### THE RECORDS
=-=-=-=-=

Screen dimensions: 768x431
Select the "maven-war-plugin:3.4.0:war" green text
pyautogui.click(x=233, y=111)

=-=-=-=-=

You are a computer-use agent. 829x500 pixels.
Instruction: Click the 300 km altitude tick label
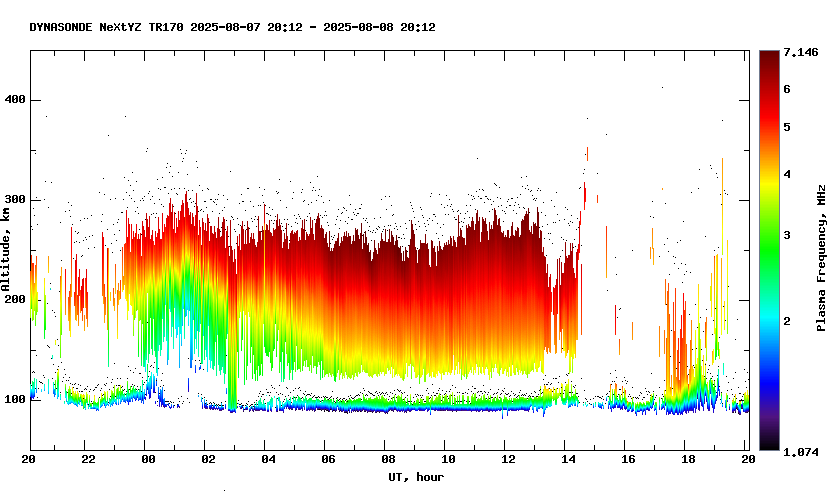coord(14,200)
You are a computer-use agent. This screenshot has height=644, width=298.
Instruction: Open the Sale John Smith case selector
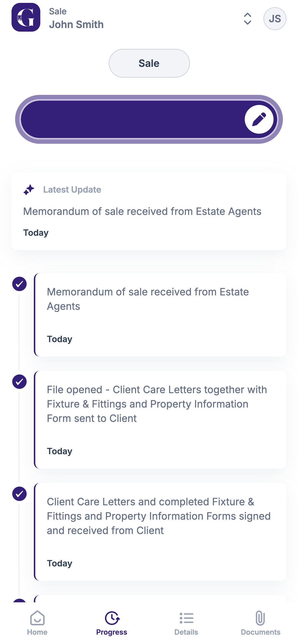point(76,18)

=-=-=-=-=

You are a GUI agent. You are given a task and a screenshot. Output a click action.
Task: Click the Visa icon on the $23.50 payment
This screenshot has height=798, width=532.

=-=-=-=-=

Find every line in the records that has the word "screenshot". Then report the count alone.

3